▸ GOAL OF THE EXERCISE
Copy the rows below word for word, from the line holding "The image size is (1456, 819). What" through the line holding "so click(x=1386, y=46).", both included.

▸ SOURCE RECORDS
● ● ● ● ● ● ●

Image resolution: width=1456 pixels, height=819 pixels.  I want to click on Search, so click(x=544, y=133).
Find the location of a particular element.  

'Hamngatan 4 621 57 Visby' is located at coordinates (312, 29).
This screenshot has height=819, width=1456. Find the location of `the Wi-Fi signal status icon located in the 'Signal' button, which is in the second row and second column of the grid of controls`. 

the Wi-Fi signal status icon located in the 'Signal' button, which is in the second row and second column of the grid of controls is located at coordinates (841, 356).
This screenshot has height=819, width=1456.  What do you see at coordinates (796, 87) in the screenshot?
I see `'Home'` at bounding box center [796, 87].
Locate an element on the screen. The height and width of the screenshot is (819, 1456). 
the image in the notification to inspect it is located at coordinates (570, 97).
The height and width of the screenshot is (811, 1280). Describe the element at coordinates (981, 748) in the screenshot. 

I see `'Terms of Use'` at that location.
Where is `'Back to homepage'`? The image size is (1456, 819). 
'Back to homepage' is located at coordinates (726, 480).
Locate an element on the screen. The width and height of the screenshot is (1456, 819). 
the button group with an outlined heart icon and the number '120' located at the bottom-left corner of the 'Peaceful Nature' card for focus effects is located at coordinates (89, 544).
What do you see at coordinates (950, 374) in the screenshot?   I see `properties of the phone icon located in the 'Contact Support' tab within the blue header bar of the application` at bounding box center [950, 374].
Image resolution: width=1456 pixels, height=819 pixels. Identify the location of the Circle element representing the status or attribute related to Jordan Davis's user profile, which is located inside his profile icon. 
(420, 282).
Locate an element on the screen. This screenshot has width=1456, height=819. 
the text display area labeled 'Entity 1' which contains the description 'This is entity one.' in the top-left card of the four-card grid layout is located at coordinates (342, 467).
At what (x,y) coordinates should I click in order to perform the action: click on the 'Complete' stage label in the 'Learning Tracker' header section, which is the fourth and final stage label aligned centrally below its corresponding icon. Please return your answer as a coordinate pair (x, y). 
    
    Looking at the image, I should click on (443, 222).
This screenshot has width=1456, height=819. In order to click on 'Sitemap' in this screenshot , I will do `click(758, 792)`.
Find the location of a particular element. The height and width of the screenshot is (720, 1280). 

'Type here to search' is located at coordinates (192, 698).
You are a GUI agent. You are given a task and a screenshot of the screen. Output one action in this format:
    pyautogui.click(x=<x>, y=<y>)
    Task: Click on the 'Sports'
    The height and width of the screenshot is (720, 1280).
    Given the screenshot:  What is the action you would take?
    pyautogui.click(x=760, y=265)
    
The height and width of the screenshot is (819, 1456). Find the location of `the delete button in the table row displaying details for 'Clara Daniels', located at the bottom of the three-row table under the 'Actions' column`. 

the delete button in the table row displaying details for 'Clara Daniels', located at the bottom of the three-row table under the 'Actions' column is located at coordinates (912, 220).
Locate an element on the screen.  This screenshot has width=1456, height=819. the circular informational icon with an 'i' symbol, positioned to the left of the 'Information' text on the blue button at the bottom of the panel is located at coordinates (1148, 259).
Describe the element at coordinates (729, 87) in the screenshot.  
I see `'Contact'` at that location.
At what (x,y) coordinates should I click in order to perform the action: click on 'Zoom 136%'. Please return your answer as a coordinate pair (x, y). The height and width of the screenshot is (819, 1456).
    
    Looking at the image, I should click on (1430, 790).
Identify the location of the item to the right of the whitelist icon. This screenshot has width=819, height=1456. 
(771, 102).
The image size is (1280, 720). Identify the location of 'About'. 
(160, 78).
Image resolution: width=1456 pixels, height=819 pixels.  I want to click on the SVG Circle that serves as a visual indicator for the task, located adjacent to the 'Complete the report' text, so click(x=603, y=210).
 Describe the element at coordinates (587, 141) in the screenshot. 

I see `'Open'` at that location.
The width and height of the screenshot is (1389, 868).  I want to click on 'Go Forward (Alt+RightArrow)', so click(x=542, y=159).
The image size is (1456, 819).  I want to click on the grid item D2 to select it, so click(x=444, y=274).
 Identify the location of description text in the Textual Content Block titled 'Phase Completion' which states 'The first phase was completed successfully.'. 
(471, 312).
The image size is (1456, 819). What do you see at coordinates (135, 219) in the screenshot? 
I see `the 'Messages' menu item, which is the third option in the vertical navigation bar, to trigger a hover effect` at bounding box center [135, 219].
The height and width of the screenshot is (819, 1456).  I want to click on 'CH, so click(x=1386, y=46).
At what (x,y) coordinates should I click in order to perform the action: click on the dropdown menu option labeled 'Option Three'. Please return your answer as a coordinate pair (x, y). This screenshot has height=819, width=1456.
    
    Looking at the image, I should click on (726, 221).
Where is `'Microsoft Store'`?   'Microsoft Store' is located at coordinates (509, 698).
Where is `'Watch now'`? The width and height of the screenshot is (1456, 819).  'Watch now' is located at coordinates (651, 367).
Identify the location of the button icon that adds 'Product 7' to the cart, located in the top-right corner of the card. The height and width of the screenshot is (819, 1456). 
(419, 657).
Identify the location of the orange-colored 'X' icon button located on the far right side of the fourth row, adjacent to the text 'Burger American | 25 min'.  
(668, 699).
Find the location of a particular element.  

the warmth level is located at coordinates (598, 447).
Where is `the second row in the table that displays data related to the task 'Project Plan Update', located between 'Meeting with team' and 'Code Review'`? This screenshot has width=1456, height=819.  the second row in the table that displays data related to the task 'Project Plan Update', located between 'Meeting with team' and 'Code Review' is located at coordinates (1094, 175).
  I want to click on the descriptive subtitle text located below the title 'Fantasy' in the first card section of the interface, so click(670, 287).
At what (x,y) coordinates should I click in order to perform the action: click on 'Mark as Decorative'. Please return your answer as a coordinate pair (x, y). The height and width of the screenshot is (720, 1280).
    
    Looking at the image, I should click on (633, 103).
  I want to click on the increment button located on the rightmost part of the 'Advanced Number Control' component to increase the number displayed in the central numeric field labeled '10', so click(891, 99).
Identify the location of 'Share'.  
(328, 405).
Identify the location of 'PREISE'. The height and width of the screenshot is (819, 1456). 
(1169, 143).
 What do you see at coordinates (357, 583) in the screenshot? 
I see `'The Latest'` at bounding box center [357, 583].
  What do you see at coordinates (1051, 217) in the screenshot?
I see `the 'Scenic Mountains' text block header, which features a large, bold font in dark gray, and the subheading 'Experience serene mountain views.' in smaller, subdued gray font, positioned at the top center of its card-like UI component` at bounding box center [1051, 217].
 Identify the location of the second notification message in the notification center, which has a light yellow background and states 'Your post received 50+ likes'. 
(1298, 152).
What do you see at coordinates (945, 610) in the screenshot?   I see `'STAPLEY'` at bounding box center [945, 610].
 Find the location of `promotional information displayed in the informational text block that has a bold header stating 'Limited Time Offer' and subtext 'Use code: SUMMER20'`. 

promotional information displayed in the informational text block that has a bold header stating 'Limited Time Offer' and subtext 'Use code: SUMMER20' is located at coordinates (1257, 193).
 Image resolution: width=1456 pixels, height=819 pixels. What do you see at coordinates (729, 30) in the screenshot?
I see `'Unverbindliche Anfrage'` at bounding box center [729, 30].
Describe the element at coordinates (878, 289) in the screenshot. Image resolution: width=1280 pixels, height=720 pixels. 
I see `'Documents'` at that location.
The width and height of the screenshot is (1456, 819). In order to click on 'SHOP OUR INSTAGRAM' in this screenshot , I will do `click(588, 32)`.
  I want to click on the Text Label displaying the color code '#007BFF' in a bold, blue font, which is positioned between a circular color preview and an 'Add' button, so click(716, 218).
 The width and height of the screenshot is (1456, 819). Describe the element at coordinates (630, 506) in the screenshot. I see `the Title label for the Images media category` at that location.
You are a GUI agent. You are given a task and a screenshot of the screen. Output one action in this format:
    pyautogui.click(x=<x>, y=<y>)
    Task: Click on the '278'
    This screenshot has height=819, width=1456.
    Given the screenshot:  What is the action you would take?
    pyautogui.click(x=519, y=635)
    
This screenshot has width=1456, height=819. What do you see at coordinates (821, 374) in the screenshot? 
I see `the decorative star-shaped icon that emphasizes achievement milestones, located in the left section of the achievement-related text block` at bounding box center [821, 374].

● ● ● ● ● ● ●

▸ REPLY
The image size is (1456, 819). What do you see at coordinates (135, 219) in the screenshot? 
I see `the 'Messages' menu item, which is the third option in the vertical navigation bar, to trigger a hover effect` at bounding box center [135, 219].
The height and width of the screenshot is (819, 1456).  I want to click on 'CH, so click(x=1386, y=46).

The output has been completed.